Begin SELECTED PASSAGE
# Bandsaw as substitute for table saw?



## mikecorwin (Jun 1, 2011)

Hi everyone, just joined the forum and am excited for all the info I'll receive. I have a very small garage shop that leaves little room for a table saw, however I do have a Festool Circular Saw with the track and table. I can do my crosscutting, bevel and miter cuts with the Festool, however I am not too keen on ripping thinner stock with this system. Since I don't have room for a table saw, would a bandsaw give me the same precision as a table saw for ripping wood to width? In other words, if you properly setup a bandsaw will it be as accurate as a table saw taking into account a bandsaw's blade drift? Thanks very much for all the info in advance, Mike


----------



## cabmaker (Sep 16, 2010)
End SELECTED PASSAGE
■ DIRECTION
Continue the forum thread about using a bandsaw in place of a table saw, picking up right after its last line.
Begin SUPPLIED DATA
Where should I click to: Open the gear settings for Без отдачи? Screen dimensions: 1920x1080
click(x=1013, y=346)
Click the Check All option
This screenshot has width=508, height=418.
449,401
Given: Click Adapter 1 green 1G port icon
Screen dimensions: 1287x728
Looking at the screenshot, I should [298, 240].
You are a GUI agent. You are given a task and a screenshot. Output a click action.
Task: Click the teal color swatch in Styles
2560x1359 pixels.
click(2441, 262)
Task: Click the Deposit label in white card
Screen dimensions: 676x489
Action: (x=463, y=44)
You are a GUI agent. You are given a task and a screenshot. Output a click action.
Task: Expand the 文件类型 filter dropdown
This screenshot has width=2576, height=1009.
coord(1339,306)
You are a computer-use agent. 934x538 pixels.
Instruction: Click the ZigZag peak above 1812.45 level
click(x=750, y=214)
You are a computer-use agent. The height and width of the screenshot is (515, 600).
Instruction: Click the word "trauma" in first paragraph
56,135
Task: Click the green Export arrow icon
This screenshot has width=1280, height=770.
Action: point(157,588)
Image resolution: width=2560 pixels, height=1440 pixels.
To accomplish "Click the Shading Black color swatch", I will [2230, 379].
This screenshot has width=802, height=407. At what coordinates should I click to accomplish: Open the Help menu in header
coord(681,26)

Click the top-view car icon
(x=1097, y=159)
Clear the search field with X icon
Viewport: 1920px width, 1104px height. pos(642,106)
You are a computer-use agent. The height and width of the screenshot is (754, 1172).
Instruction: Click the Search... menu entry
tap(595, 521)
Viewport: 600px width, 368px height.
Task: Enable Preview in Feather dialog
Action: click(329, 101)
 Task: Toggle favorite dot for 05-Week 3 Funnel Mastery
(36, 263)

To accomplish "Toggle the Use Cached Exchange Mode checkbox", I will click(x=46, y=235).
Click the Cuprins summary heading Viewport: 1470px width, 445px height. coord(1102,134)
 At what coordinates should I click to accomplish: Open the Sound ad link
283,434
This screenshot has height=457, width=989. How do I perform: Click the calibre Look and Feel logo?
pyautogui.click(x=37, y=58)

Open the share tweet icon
End SUPPLIED DATA
■ OUTPUT OF THE TASK
The short answer is NO. But that is an open question. If you intend to perform smalllish operations and have the means to true up material after it leaves the bandsaw you could do quite a lot without a table saw. If you have intentions to do much case work you will definatly want a table saw. If you only could have one or the other the tablesaw wins handsdown.


----------



## Tedstor (Mar 12, 2011)

I am/was in the saem position as you. I have about 2/3 of a one car garage to use as a shop. I originally started off with only a bandsaw, hoping to use it for ripping in addition to all its traditional duties. 
Can a bandsaw pull off the task? Yes, to an extent.
Is it a one-for-one substitute for a table saw? No. Not in my opinion. You probably won't acheive the "same" precision as on a TS. Not consistently anyway. 
You really need a quality jointer to tidy up lumber ripped on a BS. At least i do anyway.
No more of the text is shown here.